Her confidence is her armor A confident woman is a beautiful woman. A confident woman is a strong woman. A confident woman is a powerful and fierce woman. Confidence is her armor. This is a lesson I learned from my mother and sisters and from dear friends, Trans* and cisgender. When I was just beginning this journey, I had wonderful teachers/mentors/friends who help me gain the confidence and courage I needed to step out of my house. There is so much I learned from my dear friend, Elayne and our dear sister, Leanne Edna Anderson. They shared parts of their journeys with me. Both used their confidence as their armor to live as they want to live.
I have nothing to be ashamed of I’ve spoken a bunch about Elayne. She has helped me so very much and I love her. She shared a few experiences that emphasized not being ashamed, being honest and being bold. Before I got to where I am in my journey, when I wanted clothing, I’d order on-line, usually to be disappointed, or I go to a store and sneak a garment into the men’s dressing room. Our sister, Elayne, took a different approach and it’s one of the many reasons I admire her. She would gather the garments she wanted to try on, skirts, blouses, etc., take them to the dressing room attendant, if there was one and explain, “I’m a crossdresser and I’d like to try these on.” The attendant almost always did not object and if, needed, unlocked the door to the dressing room. (Why do they lock those doors?) Confidence, honesty and pride allowed her to shop and live as her true self.
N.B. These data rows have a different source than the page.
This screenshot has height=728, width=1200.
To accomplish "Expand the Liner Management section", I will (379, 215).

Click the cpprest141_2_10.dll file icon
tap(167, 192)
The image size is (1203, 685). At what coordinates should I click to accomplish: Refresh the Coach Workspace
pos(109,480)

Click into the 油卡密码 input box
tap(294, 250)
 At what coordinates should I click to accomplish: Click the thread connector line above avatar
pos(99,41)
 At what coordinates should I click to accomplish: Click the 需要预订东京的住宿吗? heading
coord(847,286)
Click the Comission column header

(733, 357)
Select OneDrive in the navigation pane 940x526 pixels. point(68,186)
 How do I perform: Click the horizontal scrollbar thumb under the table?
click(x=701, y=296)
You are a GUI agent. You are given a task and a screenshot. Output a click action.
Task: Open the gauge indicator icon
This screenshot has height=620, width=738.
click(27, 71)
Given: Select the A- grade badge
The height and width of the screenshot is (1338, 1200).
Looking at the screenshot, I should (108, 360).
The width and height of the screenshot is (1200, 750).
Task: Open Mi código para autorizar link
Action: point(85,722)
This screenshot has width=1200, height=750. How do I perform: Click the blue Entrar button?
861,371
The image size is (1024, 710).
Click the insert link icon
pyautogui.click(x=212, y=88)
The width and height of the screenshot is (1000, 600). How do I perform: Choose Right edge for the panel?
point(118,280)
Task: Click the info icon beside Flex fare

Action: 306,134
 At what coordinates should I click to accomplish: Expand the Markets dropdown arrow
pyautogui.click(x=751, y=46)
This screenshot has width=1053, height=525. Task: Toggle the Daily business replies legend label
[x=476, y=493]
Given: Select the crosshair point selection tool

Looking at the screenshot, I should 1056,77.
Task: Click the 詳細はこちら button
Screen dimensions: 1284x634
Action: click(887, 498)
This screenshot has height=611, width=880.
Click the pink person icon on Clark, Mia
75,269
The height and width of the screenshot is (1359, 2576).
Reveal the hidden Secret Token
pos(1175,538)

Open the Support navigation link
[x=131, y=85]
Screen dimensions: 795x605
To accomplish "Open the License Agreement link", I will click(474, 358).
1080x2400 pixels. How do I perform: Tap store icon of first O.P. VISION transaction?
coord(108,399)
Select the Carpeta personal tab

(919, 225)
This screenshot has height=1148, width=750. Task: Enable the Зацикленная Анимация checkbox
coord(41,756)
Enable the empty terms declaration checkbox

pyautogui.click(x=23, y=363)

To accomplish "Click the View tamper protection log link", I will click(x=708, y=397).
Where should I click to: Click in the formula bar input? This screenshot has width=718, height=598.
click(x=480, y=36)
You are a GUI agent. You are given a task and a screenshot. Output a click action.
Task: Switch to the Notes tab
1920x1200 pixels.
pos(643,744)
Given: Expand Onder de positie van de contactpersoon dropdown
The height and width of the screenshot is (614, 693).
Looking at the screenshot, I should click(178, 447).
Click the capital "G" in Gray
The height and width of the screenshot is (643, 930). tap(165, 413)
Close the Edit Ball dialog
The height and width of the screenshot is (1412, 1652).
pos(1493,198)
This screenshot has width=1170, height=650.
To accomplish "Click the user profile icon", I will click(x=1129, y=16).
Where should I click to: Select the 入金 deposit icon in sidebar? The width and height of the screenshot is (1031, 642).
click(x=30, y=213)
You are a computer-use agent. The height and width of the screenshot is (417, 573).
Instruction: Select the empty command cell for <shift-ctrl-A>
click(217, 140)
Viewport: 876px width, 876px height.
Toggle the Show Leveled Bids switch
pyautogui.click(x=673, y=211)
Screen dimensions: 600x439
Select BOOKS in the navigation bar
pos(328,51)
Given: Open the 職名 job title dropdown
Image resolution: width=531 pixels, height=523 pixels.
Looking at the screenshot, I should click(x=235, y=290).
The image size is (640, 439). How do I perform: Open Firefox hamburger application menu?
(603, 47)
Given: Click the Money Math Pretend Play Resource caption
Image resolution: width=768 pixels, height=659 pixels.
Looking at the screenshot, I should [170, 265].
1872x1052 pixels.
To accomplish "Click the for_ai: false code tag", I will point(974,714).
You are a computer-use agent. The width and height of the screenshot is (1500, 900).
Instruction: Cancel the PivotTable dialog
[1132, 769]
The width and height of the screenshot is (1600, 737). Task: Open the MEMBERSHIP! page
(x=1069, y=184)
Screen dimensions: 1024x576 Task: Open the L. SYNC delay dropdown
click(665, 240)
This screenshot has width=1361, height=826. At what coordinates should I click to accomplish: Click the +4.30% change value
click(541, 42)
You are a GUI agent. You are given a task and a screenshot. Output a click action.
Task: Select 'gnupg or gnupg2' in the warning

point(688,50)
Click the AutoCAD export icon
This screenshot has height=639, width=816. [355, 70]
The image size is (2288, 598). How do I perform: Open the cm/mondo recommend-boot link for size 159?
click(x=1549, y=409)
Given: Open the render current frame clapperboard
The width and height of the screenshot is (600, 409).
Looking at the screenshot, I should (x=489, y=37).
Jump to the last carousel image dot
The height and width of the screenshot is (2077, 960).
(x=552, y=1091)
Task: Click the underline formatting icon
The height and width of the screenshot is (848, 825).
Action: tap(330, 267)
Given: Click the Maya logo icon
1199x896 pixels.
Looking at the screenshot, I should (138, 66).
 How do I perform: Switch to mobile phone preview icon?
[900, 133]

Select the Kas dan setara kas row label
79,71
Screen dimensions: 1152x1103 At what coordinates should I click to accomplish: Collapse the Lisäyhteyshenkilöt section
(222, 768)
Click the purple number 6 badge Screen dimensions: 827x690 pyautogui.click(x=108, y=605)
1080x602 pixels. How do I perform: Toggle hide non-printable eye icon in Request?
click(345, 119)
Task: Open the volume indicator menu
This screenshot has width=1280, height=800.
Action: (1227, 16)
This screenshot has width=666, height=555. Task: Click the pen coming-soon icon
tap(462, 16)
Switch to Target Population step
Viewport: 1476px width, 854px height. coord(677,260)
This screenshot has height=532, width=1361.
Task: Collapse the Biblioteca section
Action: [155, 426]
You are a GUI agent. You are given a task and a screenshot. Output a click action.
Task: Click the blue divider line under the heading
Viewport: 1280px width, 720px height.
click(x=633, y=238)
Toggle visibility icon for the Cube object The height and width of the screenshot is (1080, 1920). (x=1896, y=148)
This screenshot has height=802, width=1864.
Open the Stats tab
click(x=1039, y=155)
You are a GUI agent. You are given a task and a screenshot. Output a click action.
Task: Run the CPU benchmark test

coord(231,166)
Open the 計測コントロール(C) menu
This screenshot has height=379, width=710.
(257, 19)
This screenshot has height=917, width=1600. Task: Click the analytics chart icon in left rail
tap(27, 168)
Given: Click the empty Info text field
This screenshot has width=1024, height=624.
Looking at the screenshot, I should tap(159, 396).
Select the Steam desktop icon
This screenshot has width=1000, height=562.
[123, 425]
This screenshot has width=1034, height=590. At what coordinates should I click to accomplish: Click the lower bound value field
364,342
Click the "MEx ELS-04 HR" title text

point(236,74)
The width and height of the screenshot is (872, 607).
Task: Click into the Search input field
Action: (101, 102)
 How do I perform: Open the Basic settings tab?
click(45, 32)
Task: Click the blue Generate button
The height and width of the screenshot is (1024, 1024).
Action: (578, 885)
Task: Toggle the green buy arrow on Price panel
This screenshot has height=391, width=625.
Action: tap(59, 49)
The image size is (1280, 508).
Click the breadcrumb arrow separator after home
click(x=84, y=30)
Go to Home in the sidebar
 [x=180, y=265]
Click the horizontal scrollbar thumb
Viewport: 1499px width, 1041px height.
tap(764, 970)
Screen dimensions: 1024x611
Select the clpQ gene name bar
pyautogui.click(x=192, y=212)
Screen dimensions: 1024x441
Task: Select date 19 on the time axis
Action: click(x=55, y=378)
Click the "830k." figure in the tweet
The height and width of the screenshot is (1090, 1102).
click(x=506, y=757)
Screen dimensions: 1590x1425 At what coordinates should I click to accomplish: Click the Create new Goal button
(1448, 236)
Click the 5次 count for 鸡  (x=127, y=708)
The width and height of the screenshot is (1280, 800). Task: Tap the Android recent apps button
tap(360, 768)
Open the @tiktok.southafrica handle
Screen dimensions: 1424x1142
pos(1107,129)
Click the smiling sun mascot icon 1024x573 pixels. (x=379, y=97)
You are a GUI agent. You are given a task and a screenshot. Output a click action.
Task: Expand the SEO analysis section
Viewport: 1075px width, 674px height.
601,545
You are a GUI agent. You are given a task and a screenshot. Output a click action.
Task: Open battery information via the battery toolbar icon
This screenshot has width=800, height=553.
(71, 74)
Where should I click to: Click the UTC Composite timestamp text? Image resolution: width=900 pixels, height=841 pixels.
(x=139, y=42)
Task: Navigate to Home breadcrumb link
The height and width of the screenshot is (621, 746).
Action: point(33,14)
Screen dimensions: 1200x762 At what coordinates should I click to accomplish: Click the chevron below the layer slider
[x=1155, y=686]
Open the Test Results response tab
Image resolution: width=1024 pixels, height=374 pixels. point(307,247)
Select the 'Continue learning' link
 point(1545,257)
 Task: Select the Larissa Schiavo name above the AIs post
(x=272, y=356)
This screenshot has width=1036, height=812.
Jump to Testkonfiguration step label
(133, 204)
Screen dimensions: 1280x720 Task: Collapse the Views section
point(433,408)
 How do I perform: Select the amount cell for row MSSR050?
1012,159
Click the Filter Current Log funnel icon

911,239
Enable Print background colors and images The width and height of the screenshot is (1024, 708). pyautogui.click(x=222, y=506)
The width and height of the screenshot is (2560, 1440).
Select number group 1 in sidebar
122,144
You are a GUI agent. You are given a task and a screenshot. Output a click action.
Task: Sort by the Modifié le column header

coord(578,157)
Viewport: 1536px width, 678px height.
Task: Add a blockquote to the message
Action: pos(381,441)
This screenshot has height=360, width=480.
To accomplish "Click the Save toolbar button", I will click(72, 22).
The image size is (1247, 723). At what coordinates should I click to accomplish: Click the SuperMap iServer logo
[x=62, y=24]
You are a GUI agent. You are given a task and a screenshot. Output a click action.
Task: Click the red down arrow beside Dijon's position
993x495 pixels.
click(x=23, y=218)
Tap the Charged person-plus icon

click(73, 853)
Not to this girl, you won’t Our gf, Leanne Edna Anderson, wrote and shared an experience where confidence was the difference between living honestly and being harassed.
“I was in Walmart dressed to the nines. I am very passable. I went into the ladies room, entered a stall and used the facilities. In the meantime, a sales lady that knew me and my wife from before called security saying a man was in the ladies room. When I came out, there were four burly guys waiting for a man to come out of the ladies room, but I was not a man, I was a pretty girl and I strutted right by them and out of the store.”
With her head held high and confidence as her armor, she was not intimidated or mistreated.
Only two examples, but many exist There are so many examples, most, I believe, are never considered as strapping on our armor and standing up for who we are, but they indeed are. The bravest act for all of us, and the one really needing armor, is admitting who we are to ourselves. We tighten up the armor and come out to a friend, family member or spouse. An angel I know, long ago told me when you can get the confidence to walk to your mailbox in the middle of the day, fully dressed, you are on your way. I was shivering in my armor that first time, but I made it to the street after a couple of false starts. I timidly walked to the mailbox just knowing everyone in the neighborhood was watching. When I turned around to walk back to the house, I stood a little taller and felt a bit more confidence. I said to myself, “I got this!”
Look at yourselves Whether you are Trans* or Cis*, regardless of whatever which gender you identify with or not identify with any, we all have drawn upon our confidence to get us through a tricky, troubling or dangerous situation. I hope you feel the heft of your armor and know you re strong and brave.